National interests matter
Apropos ‘A China shop,’(August 28), BRICS is a forum which China and Russia are keen to put to use against the West in general and the US in particular. India, though now closer to the US than at any time before, is still being wooed by the two countries. But without India, BRICS would lose whatever independence it can exercise in its deliberations. India’s presence lends the body a veneer of independence and respectability. Also, in the interplay of clashing geopolitical interests, forums such as BRICS can play a useful role provided these are not hijacked for advancing the interests of a dominant member-state China.
However, India finds itself in a good place globally — the Western bloc seeks its friendship while without it, the China-Russia jugalbandi forfeits its claim to fairness and objectivity in these gabfests. We should make the best of this moment to advance our own national interests.
N Sadhasiva Reddy
The economic base within BRICS remains varied. Brazil, Russia and South Africa are highly dependent on raw material/energy exports while China and India are largely manufacture and service centred. This sets up a closed loop for progressive trade within its members. Influx of new members will bring in new problems but newer possibilities, too. If BRICS does gel, the bloc’s growth can be rapid. They may well be frustrated with an omnipotent dollar. Though each BRICS nation has bilateral relations with the US, pragmatic leadership may find an inflexion point.
This decision by BRICS to expand and include six new members could have huge significance for the bloc and these countries as well. Collective might of this group both financially and in terms of huge oil resources can have huge geopolitical bearings. This group can potentially challenge Asian Development Bank and World Bank for their funding needs and if the group decides to do bilateral trades in their own national currencies than the dollar, then it will dramatically change global finance. But nothing should be done to promote China at the cost of India’s strategic interests.

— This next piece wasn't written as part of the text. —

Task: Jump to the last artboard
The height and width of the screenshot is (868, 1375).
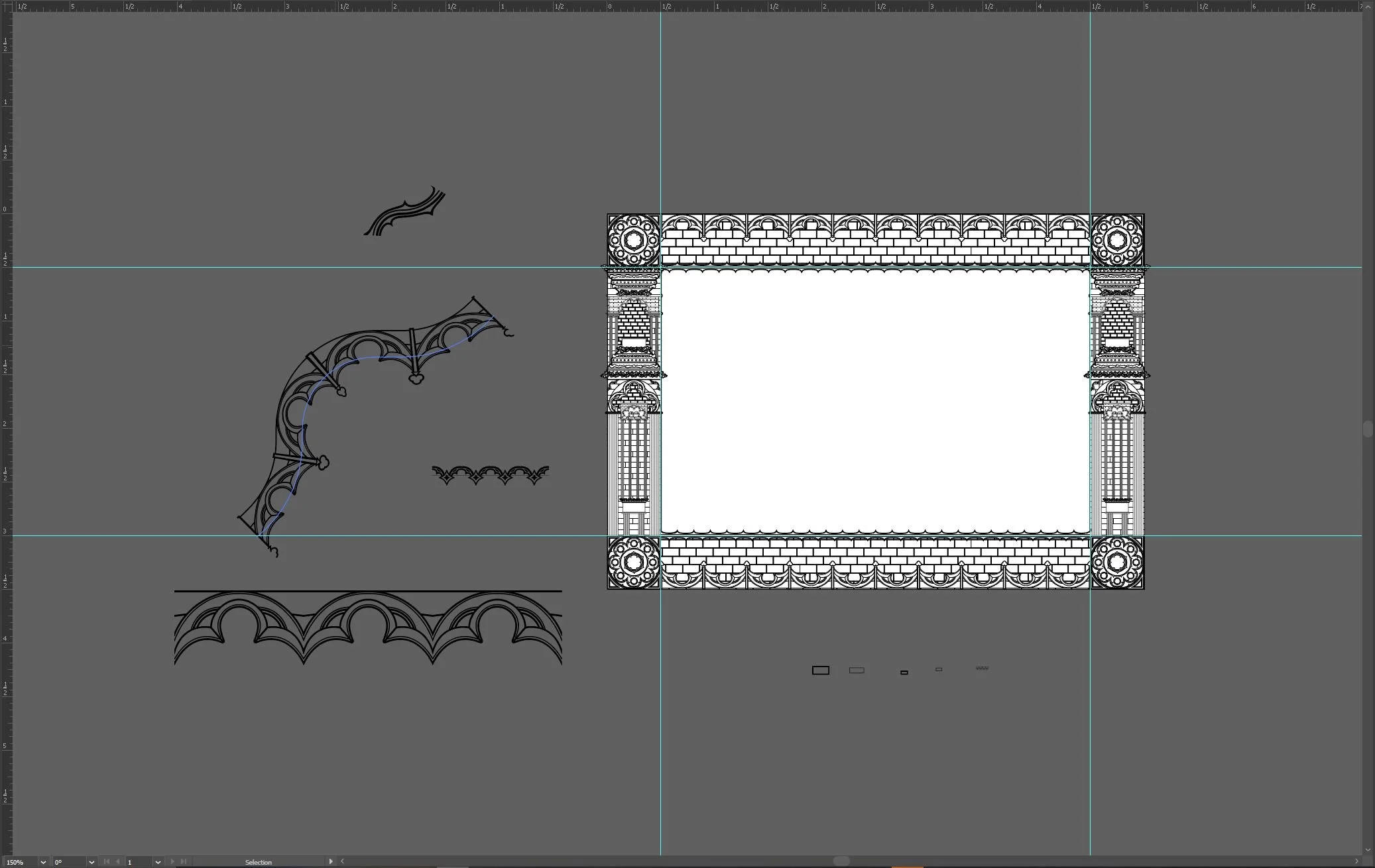Action: 184,862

Prime Minister Narendra Modi has said that businesses should focus on improving the purchasing power of people (August 28). One feels it is not likely to happen for the simple reason that producers can be in equilibrium only when they maximise their profits. Moreover, it is the consumers who have to strike a good bargain with producers/sellers while buying commodities to increase their real income and get maximum satisfaction. It’s certainly not the lookout of the producers. Let the laws of supply and demand work to ensure equilibrium in the product market.
Vegetable price swings
This refers to ‘Tears over onions’ (August 28). Potato, onion and tomato are perishables. When prices go up, more farmers turn to these crops, augmenting supply and, in the process, bringing prices down. To avoid supply bottlenecks, there must be a nationwide market to move surplus to the scanty regions with needed cold storage facilities. A digital based building of data on production and distribution of these vegetables will help check the price volatility faced every year.